As opposed to killing the President.
“So we’re drinking and talking, and I say something like, ‘What do you wanna kill John Kennedy for? What did he ever do to you? He’s got a wife and kids, you know.’ And one of them Cubans says, ‘The Bay of Pigs is what,’ but the other one is already swinging on me. Right there in the damn nightclub. He cold-cocks me and I’m off the chair and on the floor, and when I wake up, Manny is pushing the Cubans through the door and outside, tellin’ ’em he doesn’t run that kind of joint. Manny helps me up and I thank him and I go back outside and they’re waiting, they grab me and they toss me in the backseat and one Cuban crawls in back after me and the other gets behind the wheel and peels out.
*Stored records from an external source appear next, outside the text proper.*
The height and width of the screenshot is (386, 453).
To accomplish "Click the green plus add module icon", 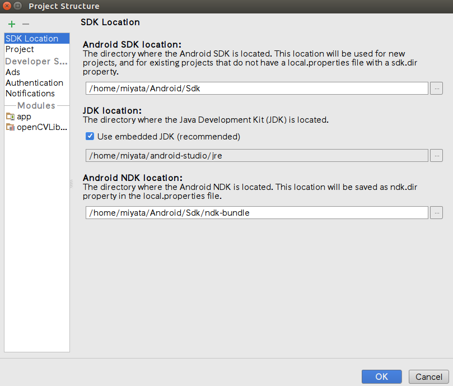I will (x=12, y=24).
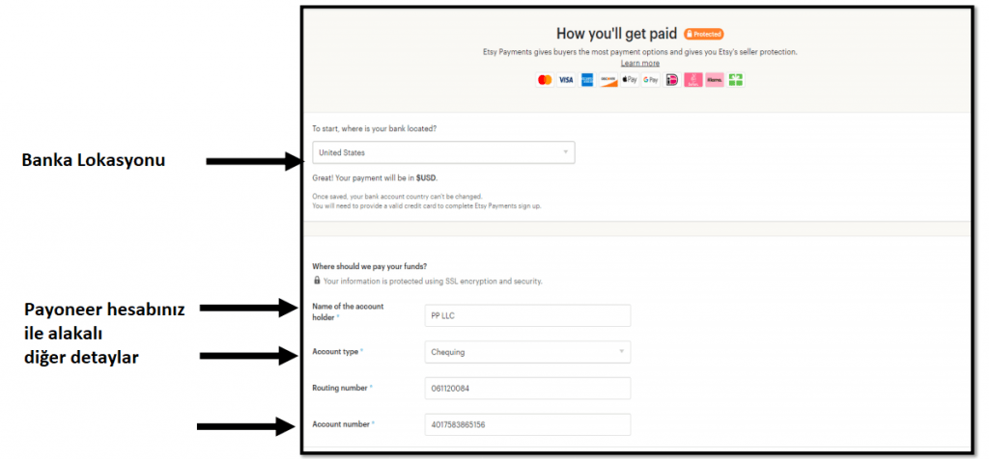Click the American Express icon
The image size is (989, 459).
click(587, 80)
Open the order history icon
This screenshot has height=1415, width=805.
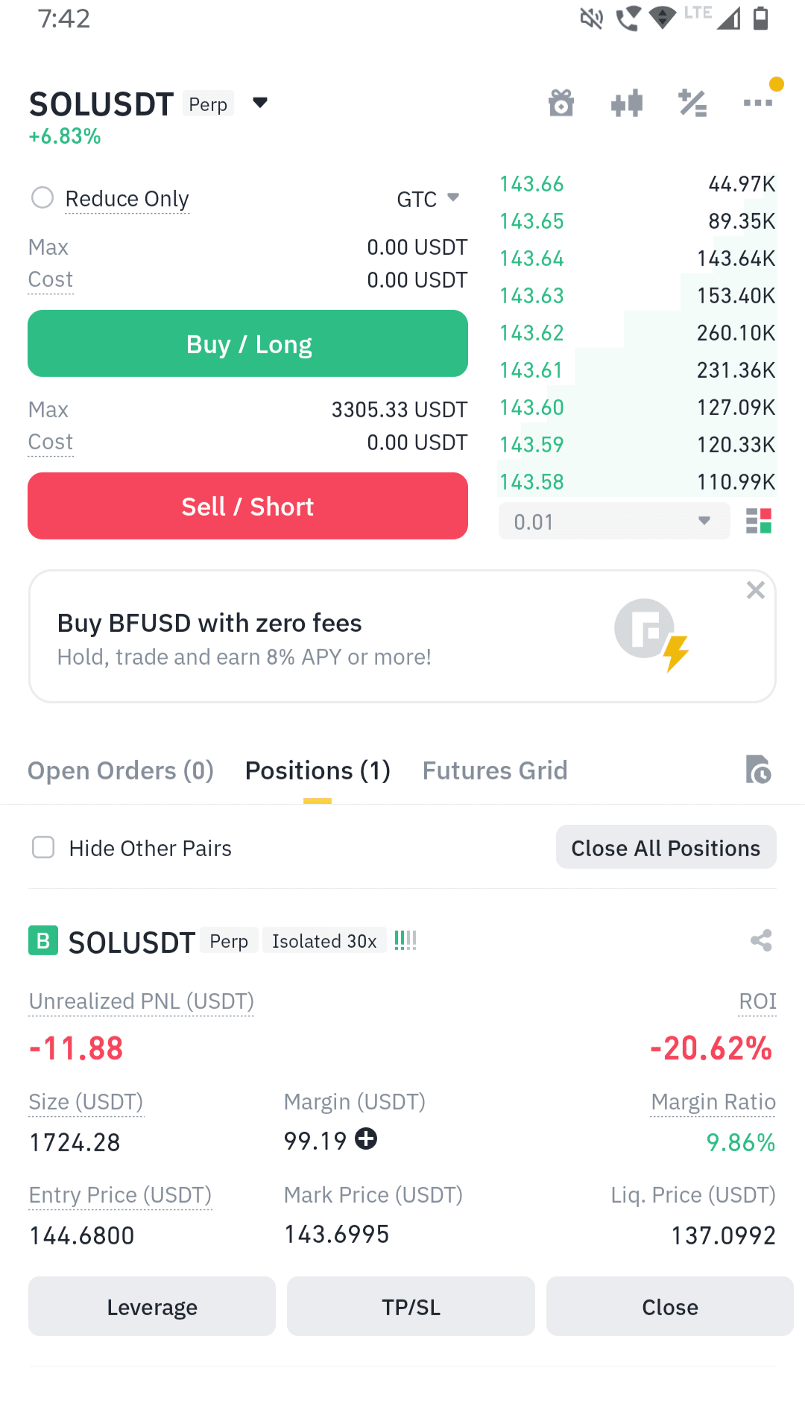point(758,770)
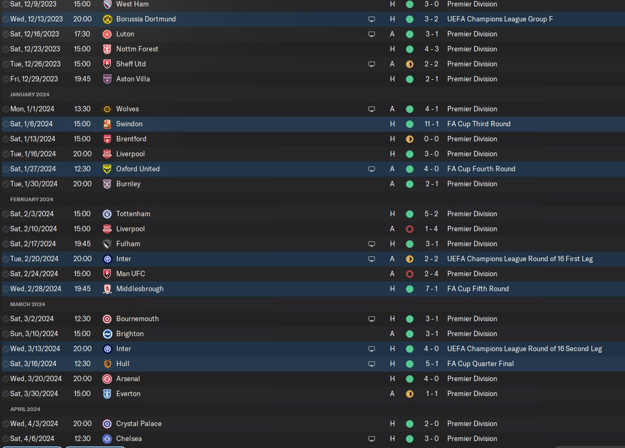The height and width of the screenshot is (448, 625).
Task: Click the TV icon on Chelsea fixture
Action: [372, 439]
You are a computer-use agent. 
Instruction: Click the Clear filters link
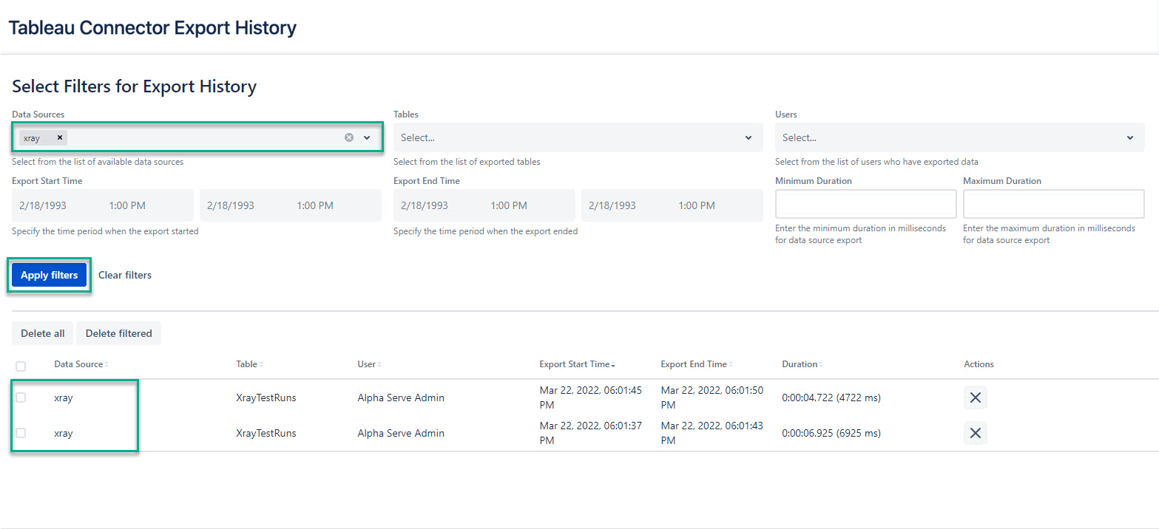click(x=124, y=274)
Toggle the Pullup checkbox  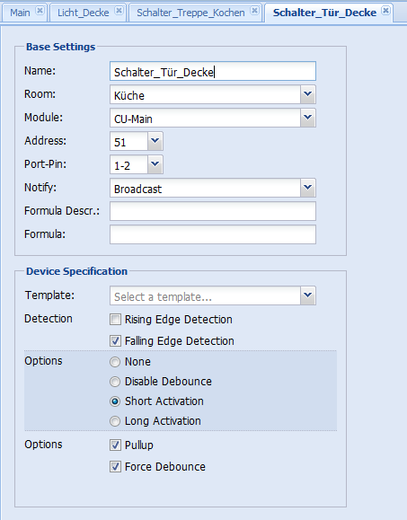115,445
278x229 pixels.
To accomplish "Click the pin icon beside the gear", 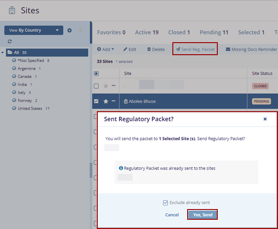I will [x=80, y=31].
They’re going maybe fifty and we’re out of town now with nobody around when the Cuban with me in the backseat opens his door and I get kicked out and go rolling. The car screeches to a stop, and then I see them both get out, and one opens the trunk. I try to get to my feet ’cause I think they’re going for that rifle, but they was just after my boxes of stuff, and they tossed them on the roadside and just took off.”
This must have been what Janet meant when she told me Rose said the “shooters who got Kennedy” had tried to kill the woman.
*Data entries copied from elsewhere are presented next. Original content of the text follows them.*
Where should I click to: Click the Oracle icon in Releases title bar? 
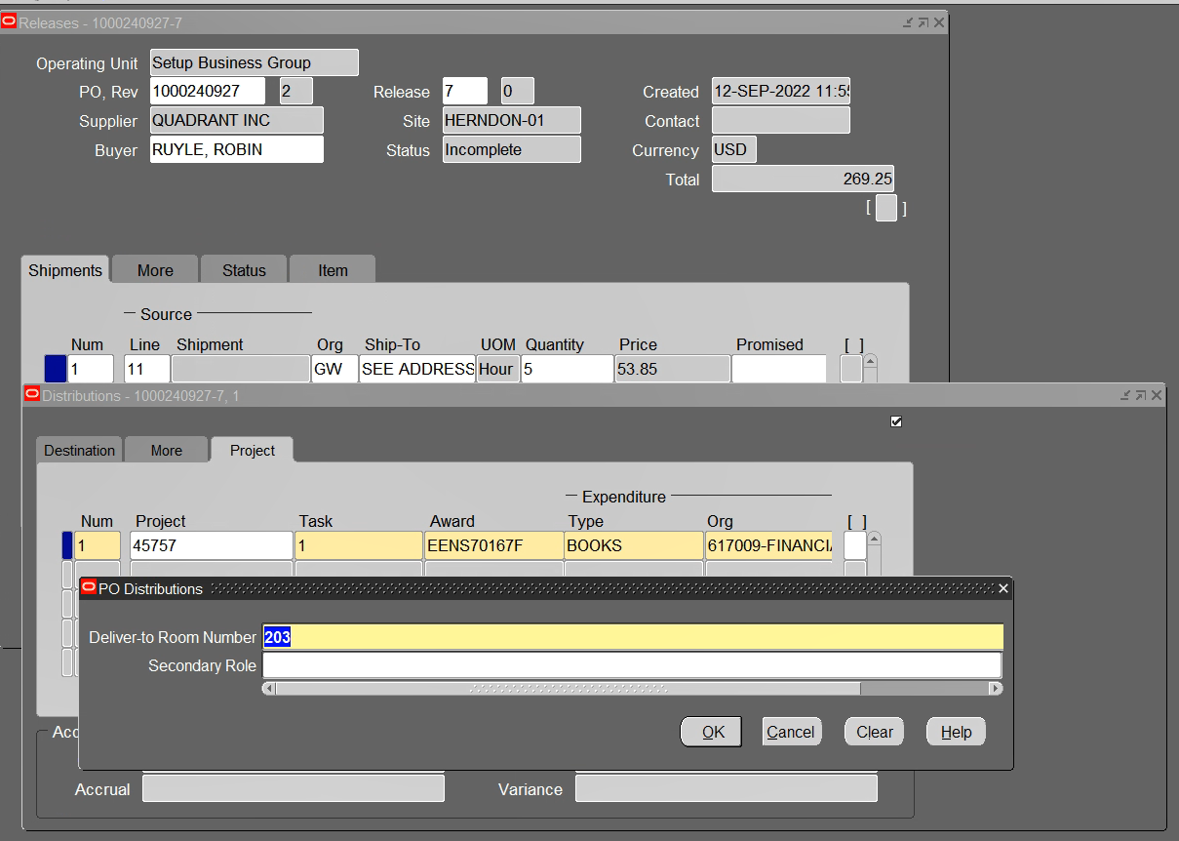point(9,21)
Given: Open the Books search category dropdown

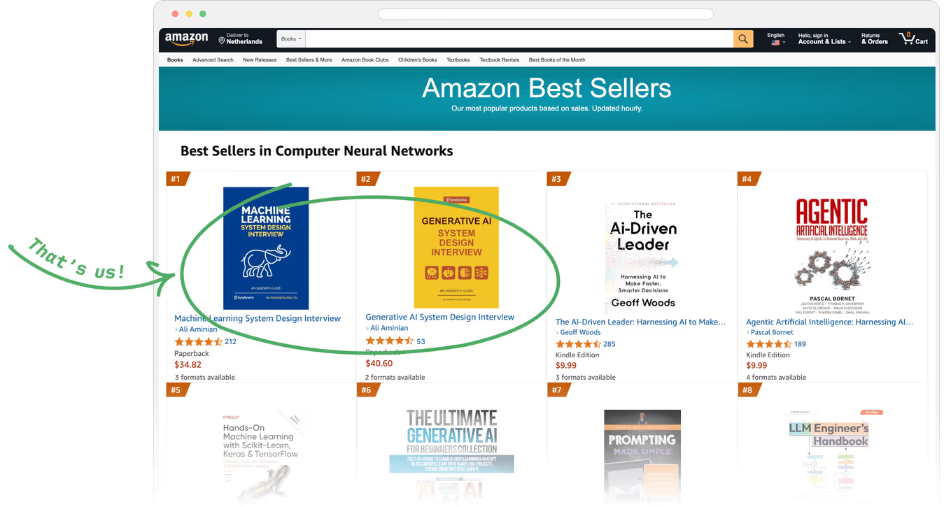Looking at the screenshot, I should pos(291,39).
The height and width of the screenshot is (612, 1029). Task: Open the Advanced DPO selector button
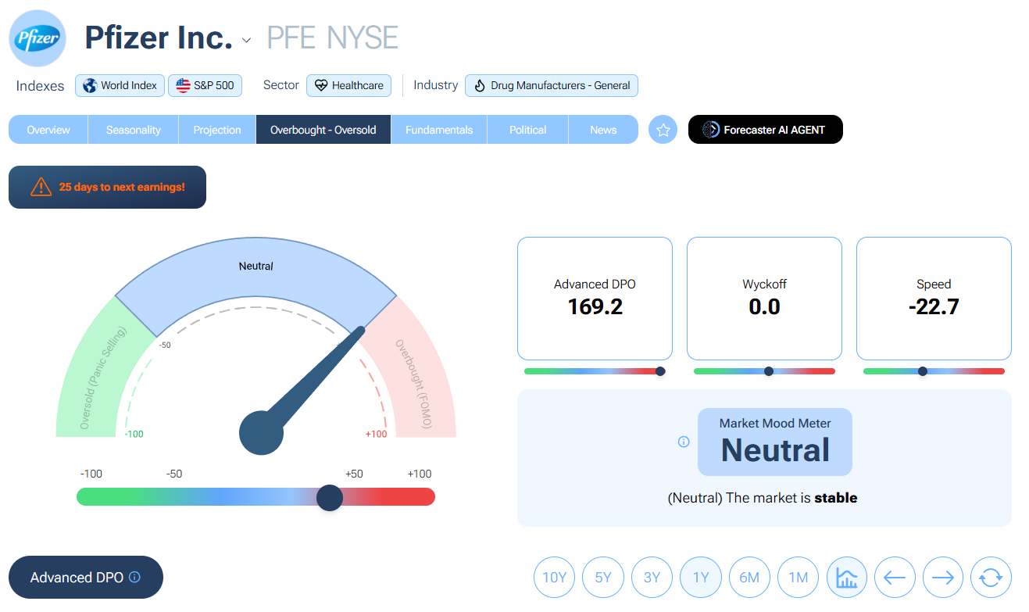coord(77,578)
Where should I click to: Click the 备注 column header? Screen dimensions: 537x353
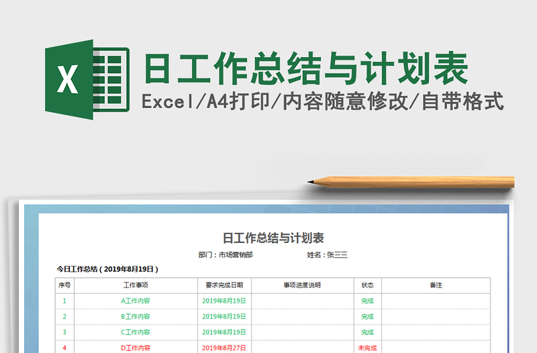click(436, 285)
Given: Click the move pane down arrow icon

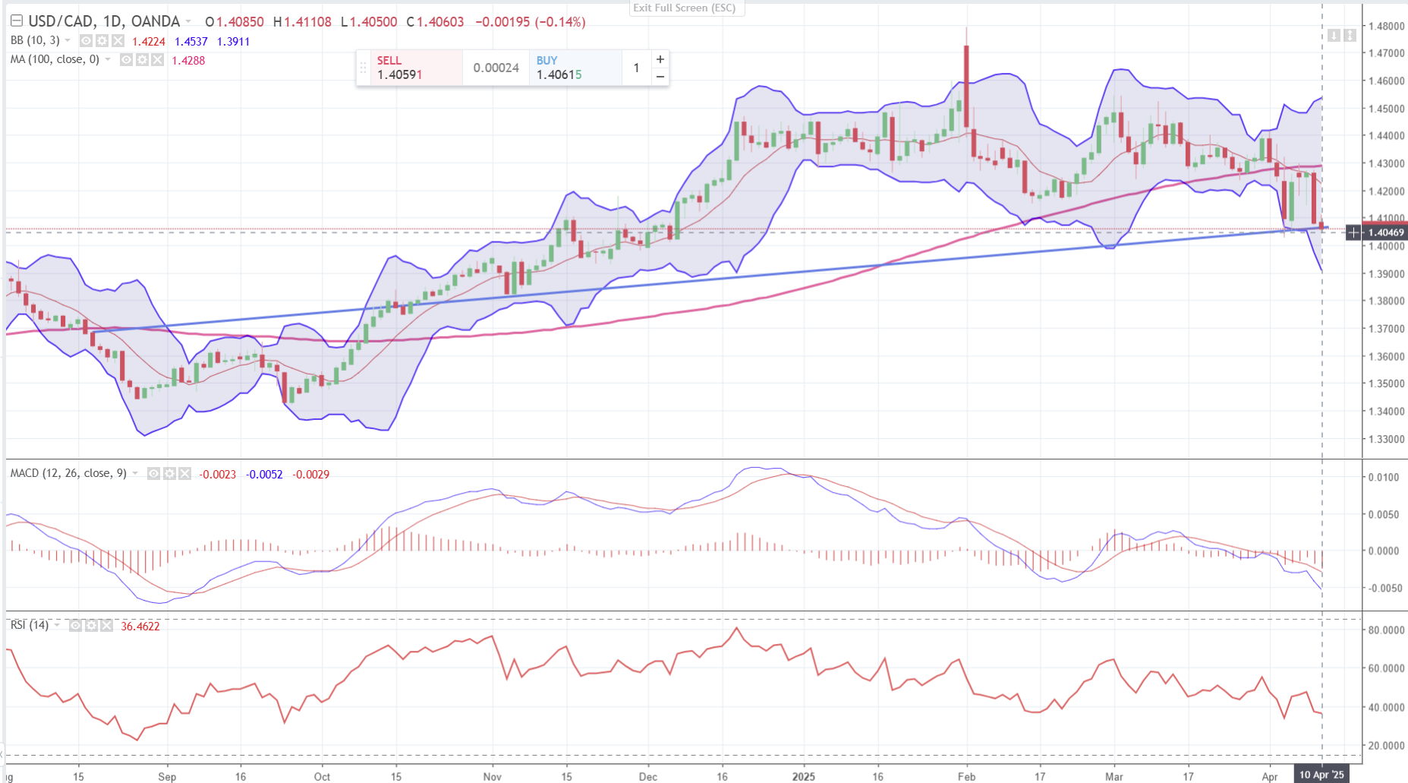Looking at the screenshot, I should pyautogui.click(x=1334, y=36).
Flo said, “How badly were you hurt?”
She shrugged, spoke through exhaled smoke. “Not serious, bumps and bruises and scrapes, but back at the club, somebody saw those guys grab me and told Manny, and he got concerned, bless him, and drove out looking for me. He found me, all bloody and hitchhiking, and took me to the hospital there in Eunice, to the emergency room. They cleaned me up but said they couldn’t admit me because all I had was bruises and scrapes, and then I told them I was having drug withdrawal and could they help me, and they called the cops. A nice officer I met before … ’cause I worked at the Slipper from time to time and the cops knew all the girls there … anyway, this nice trooper named Fruge—it’s an easy name to remember, ’cause of the dance?”